[EXERCISE GOAL] Two lines below mark the span: the one containing "Given: Select the" and the one containing "You are a GUI". Set down both, plus every line between, exactly as they stand, and nothing else.

[DATA TO PROCESS]
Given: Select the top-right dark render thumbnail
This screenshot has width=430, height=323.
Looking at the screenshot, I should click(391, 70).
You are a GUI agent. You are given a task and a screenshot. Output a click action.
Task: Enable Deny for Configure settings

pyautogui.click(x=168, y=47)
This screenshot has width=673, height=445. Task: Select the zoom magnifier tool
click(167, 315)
--
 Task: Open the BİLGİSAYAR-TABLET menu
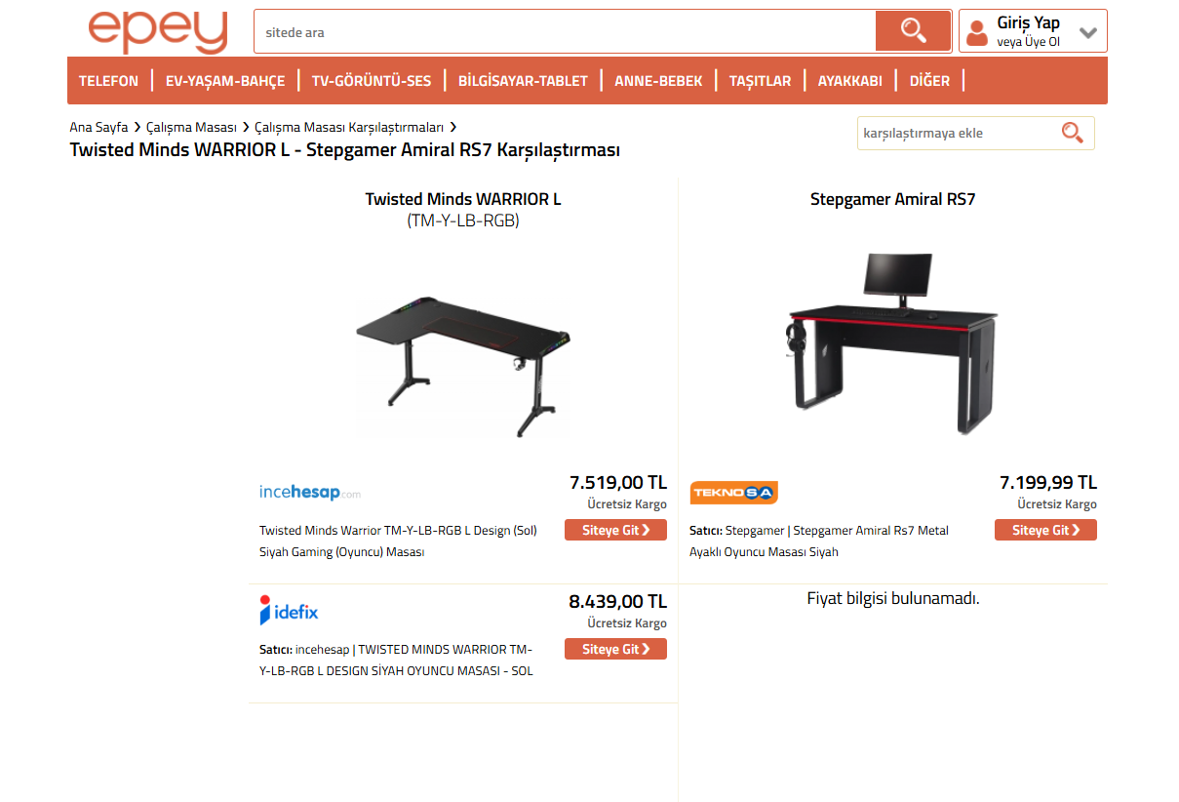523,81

[REPLY TO THE EXERCISE]
Given: Select the top-right dark render thumbnail
This screenshot has width=430, height=323.
Looking at the screenshot, I should click(391, 70).
You are a GUI agent. You are given a task and a screenshot. Output a click action.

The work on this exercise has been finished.